_TASK PROMPT:_ Each entry must appear in the answer exactly as given.

_PROVIDED MATERIAL:_

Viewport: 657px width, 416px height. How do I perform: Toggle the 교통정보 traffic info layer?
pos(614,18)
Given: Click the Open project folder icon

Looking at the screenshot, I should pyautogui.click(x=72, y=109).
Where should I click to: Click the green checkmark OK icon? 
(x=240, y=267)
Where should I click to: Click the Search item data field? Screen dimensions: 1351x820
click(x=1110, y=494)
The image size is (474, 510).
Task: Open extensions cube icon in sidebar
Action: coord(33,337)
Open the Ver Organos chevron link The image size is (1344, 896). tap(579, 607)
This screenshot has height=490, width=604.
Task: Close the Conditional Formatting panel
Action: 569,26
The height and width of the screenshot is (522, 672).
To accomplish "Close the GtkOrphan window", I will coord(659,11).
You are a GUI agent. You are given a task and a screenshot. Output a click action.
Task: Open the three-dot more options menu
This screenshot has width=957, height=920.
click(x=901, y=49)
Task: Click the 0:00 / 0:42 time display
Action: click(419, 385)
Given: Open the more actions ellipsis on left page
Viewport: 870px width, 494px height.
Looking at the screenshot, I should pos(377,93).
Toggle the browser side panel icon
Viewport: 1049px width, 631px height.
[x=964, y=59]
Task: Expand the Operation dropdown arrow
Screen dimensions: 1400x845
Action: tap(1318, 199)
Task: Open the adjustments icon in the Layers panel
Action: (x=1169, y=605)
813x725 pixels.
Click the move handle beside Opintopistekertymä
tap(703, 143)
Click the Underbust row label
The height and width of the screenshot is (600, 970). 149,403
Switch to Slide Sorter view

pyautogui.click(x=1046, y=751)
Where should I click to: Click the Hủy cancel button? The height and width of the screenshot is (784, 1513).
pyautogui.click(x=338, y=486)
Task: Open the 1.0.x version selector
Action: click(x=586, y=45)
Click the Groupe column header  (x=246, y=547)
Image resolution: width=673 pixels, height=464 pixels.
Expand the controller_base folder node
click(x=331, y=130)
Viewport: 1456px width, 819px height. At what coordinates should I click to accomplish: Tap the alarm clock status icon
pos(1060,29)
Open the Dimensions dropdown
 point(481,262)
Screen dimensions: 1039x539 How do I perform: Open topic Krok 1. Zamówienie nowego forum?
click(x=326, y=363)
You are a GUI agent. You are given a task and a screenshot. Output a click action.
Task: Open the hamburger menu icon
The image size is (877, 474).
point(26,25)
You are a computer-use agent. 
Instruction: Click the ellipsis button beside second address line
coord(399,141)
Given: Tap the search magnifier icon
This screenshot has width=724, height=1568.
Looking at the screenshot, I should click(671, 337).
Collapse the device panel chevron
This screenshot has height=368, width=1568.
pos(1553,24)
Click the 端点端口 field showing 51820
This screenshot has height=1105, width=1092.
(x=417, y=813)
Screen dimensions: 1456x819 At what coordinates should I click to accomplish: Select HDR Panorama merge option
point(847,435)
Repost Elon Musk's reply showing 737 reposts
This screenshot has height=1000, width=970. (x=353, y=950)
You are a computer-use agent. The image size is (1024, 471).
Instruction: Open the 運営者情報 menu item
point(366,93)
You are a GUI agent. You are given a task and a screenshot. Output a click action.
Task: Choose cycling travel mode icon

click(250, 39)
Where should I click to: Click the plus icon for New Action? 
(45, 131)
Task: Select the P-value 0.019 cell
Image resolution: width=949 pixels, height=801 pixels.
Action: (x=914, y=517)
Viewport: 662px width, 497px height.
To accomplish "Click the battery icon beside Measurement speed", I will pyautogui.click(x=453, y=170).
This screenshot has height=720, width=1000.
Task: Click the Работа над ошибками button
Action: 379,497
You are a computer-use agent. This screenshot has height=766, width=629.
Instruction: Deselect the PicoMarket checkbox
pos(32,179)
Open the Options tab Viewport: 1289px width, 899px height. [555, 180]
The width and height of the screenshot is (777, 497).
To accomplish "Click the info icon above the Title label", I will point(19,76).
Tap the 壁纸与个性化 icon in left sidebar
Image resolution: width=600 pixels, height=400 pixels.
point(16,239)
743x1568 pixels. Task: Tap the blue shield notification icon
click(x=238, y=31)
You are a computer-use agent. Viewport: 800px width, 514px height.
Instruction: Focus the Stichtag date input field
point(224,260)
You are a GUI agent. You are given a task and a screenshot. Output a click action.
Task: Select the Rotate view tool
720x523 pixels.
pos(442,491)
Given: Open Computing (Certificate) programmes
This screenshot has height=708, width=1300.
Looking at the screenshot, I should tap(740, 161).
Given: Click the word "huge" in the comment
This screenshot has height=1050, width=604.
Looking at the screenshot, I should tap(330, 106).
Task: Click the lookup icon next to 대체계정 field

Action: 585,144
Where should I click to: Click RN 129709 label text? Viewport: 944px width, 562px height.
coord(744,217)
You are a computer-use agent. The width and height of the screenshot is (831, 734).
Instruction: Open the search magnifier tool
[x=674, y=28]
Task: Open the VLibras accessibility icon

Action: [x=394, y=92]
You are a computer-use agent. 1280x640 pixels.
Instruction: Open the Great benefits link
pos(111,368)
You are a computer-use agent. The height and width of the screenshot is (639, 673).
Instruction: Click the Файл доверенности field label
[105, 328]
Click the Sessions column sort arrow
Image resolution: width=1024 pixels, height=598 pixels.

_WRITTEN REPLY:_
Viewport: 657px width, 416px height. How do I perform: Toggle the 교통정보 traffic info layer?
pos(614,18)
Given: Click the Open project folder icon

Looking at the screenshot, I should pyautogui.click(x=72, y=109).
Where should I click to: Click the green checkmark OK icon? 
(x=240, y=267)
Where should I click to: Click the Search item data field? Screen dimensions: 1351x820
click(x=1110, y=494)
The image size is (474, 510).
Task: Open extensions cube icon in sidebar
Action: coord(33,337)
Open the Ver Organos chevron link The image size is (1344, 896). tap(579, 607)
This screenshot has height=490, width=604.
Task: Close the Conditional Formatting panel
Action: 569,26
The height and width of the screenshot is (522, 672).
To accomplish "Close the GtkOrphan window", I will coord(659,11).
You are a GUI agent. You are given a task and a screenshot. Output a click action.
Task: Open the three-dot more options menu
This screenshot has width=957, height=920.
click(x=901, y=49)
Task: Click the 0:00 / 0:42 time display
Action: click(419, 385)
Given: Open the more actions ellipsis on left page
Viewport: 870px width, 494px height.
Looking at the screenshot, I should pos(377,93).
Toggle the browser side panel icon
Viewport: 1049px width, 631px height.
[x=964, y=59]
Task: Expand the Operation dropdown arrow
Screen dimensions: 1400x845
Action: tap(1318, 199)
Task: Open the adjustments icon in the Layers panel
Action: (x=1169, y=605)
813x725 pixels.
Click the move handle beside Opintopistekertymä
tap(703, 143)
Click the Underbust row label
The height and width of the screenshot is (600, 970). 149,403
Switch to Slide Sorter view

pyautogui.click(x=1046, y=751)
Where should I click to: Click the Hủy cancel button? The height and width of the screenshot is (784, 1513).
pyautogui.click(x=338, y=486)
Task: Open the 1.0.x version selector
Action: click(x=586, y=45)
Click the Groupe column header  (x=246, y=547)
Image resolution: width=673 pixels, height=464 pixels.
Expand the controller_base folder node
click(x=331, y=130)
Viewport: 1456px width, 819px height. At what coordinates should I click to accomplish: Tap the alarm clock status icon
pos(1060,29)
Open the Dimensions dropdown
 point(481,262)
Screen dimensions: 1039x539 How do I perform: Open topic Krok 1. Zamówienie nowego forum?
click(x=326, y=363)
You are a GUI agent. You are given a task and a screenshot. Output a click action.
Task: Open the hamburger menu icon
The image size is (877, 474).
point(26,25)
You are a computer-use agent. 
Instruction: Click the ellipsis button beside second address line
coord(399,141)
Given: Tap the search magnifier icon
This screenshot has width=724, height=1568.
Looking at the screenshot, I should click(671, 337).
Collapse the device panel chevron
This screenshot has height=368, width=1568.
pos(1553,24)
Click the 端点端口 field showing 51820
This screenshot has height=1105, width=1092.
(x=417, y=813)
Screen dimensions: 1456x819 At what coordinates should I click to accomplish: Select HDR Panorama merge option
point(847,435)
Repost Elon Musk's reply showing 737 reposts
This screenshot has height=1000, width=970. (x=353, y=950)
You are a computer-use agent. The image size is (1024, 471).
Instruction: Open the 運営者情報 menu item
point(366,93)
You are a GUI agent. You are given a task and a screenshot. Output a click action.
Task: Choose cycling travel mode icon

click(250, 39)
Where should I click to: Click the plus icon for New Action? 
(45, 131)
Task: Select the P-value 0.019 cell
Image resolution: width=949 pixels, height=801 pixels.
Action: (x=914, y=517)
Viewport: 662px width, 497px height.
To accomplish "Click the battery icon beside Measurement speed", I will pyautogui.click(x=453, y=170).
This screenshot has height=720, width=1000.
Task: Click the Работа над ошибками button
Action: 379,497
You are a computer-use agent. This screenshot has height=766, width=629.
Instruction: Deselect the PicoMarket checkbox
pos(32,179)
Open the Options tab Viewport: 1289px width, 899px height. [555, 180]
The width and height of the screenshot is (777, 497).
To accomplish "Click the info icon above the Title label", I will point(19,76).
Tap the 壁纸与个性化 icon in left sidebar
Image resolution: width=600 pixels, height=400 pixels.
point(16,239)
743x1568 pixels. Task: Tap the blue shield notification icon
click(x=238, y=31)
You are a computer-use agent. Viewport: 800px width, 514px height.
Instruction: Focus the Stichtag date input field
point(224,260)
You are a GUI agent. You are given a task and a screenshot. Output a click action.
Task: Select the Rotate view tool
720x523 pixels.
pos(442,491)
Given: Open Computing (Certificate) programmes
This screenshot has height=708, width=1300.
Looking at the screenshot, I should tap(740, 161).
Given: Click the word "huge" in the comment
This screenshot has height=1050, width=604.
Looking at the screenshot, I should tap(330, 106).
Task: Click the lookup icon next to 대체계정 field

Action: 585,144
Where should I click to: Click RN 129709 label text? Viewport: 944px width, 562px height.
coord(744,217)
You are a computer-use agent. The width and height of the screenshot is (831, 734).
Instruction: Open the search magnifier tool
[x=674, y=28]
Task: Open the VLibras accessibility icon

Action: [x=394, y=92]
You are a computer-use agent. 1280x640 pixels.
Instruction: Open the Great benefits link
pos(111,368)
You are a computer-use agent. The height and width of the screenshot is (639, 673).
Instruction: Click the Файл доверенности field label
[105, 328]
Click the Sessions column sort arrow
Image resolution: width=1024 pixels, height=598 pixels.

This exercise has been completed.